The results of this study must be interpreted in the context of the potential methodological limitations. First, since this was an observational study, it provides only circumstantial evidence for the causal nature of the relationships which we have observed. Second, as is typical of any survey which uses the self-reported data to measure, for example, the adherence to the preventive precautions, there exists the possibility that the reported behaviours may not match the actual clinical practice. The tendency of the respondents to provide socially acceptable answers would usually present a bias against the variability in the reported practices, possibly resulting in an underestimation of the non-adherence.

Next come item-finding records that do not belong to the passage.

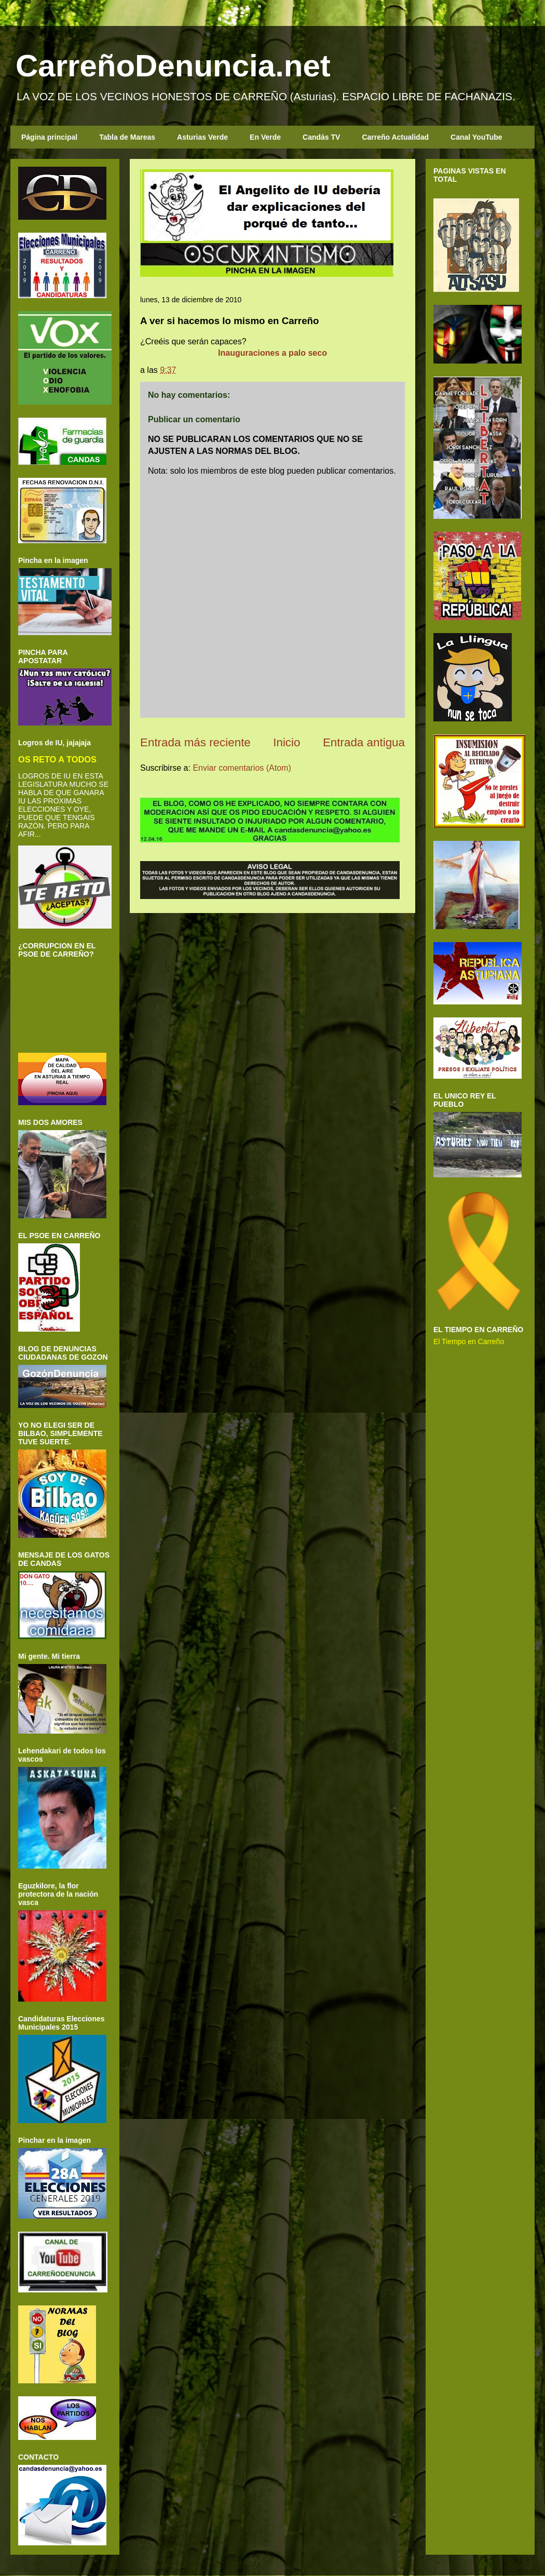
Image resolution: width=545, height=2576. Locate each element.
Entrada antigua (364, 742)
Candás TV (321, 137)
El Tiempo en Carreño (468, 1341)
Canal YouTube (476, 137)
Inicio (286, 742)
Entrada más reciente (195, 742)
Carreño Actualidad (395, 137)
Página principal (49, 137)
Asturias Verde (202, 137)
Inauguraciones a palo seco (272, 352)
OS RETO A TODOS (57, 759)
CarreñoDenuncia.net (173, 65)
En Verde (265, 137)
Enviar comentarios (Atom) (242, 767)
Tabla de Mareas (127, 137)
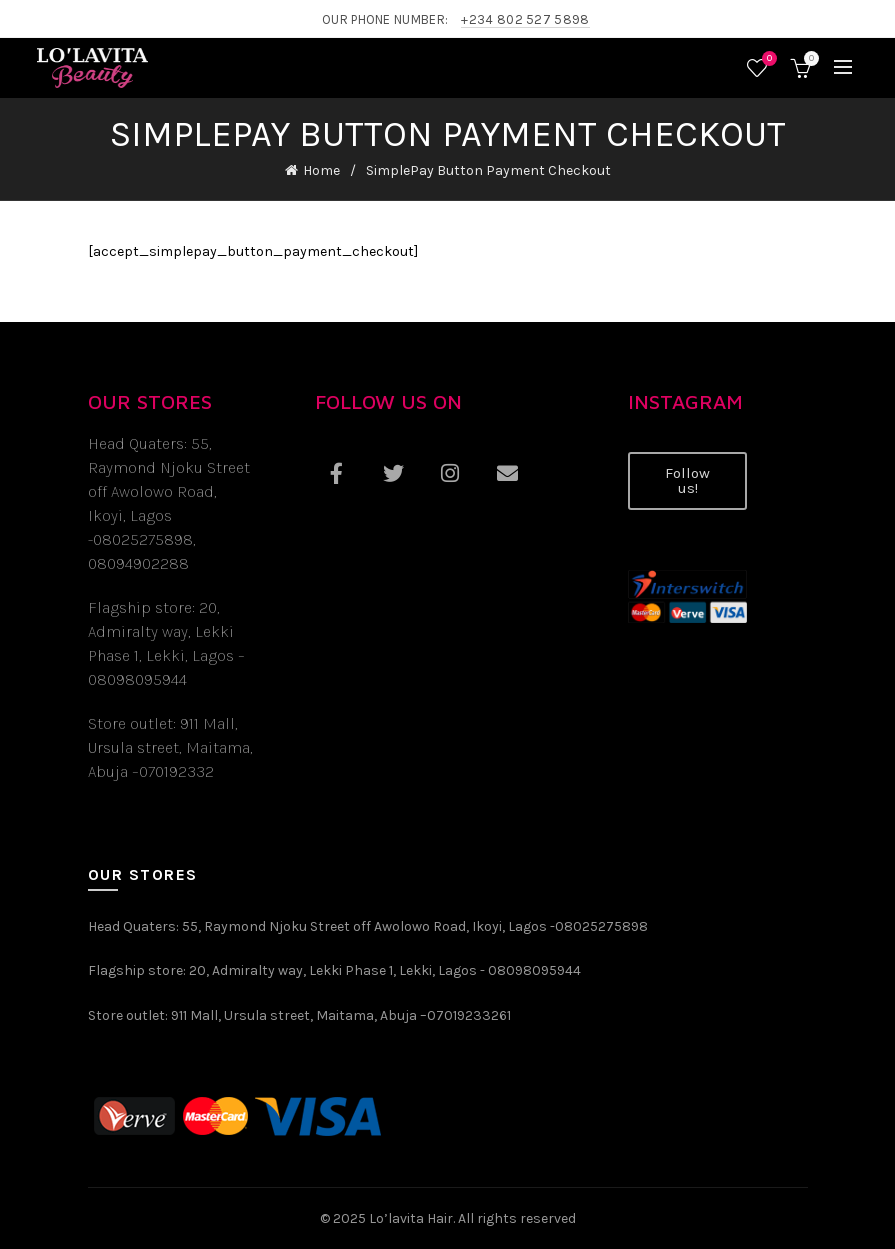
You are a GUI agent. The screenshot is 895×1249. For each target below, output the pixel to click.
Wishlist (767, 59)
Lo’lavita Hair (411, 1218)
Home (321, 170)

However, the anonymous nature of the questionnaire has minimised this type of information error. Finally, in our survey, we chose a quasi-convenience cohort, although it was randomly selected, of the dentists who attended continuing education courses and academic institutions, and the results may not be generalised to all the dentists nationwide, because those who were sampled may have been more knowledgeable.
In summary, in view of the findings of this study, improving the level of the knowledge and the usage of exfoliative cytology by a population of dentists becomes a very important public health and preventive strategy, along with patient counseling for the reduction of the burden of the disease. Because such an improvement can be gradually achieved, an increased awareness on the role of the oral pathologists as consultants in the clinical practice, needs to be emphasised. This is a pilot study which was conducted on a convenient group of dentists; hence, a further survey on a larger scale, is necessary to assess and implement any measures. An increased awareness on the importance of the role of health care professionals as the communicators of public health messages, should be emphasised, so that appropriate and systematic educational strategies can be implemented quickly. A strategic alliance of the stake holders is proposed: individuals, communities, organizations, corporations and governments to deliver action through the conduction of nationwide surveys, policy development and interventions at individual, community and national levels [20].
Conclusion
This pilot survey identified an existing gap in the knowledge and practices among physicians and dentists and it emphasises the need to increase the numbers of oral cancer detection workshops among the professional groups.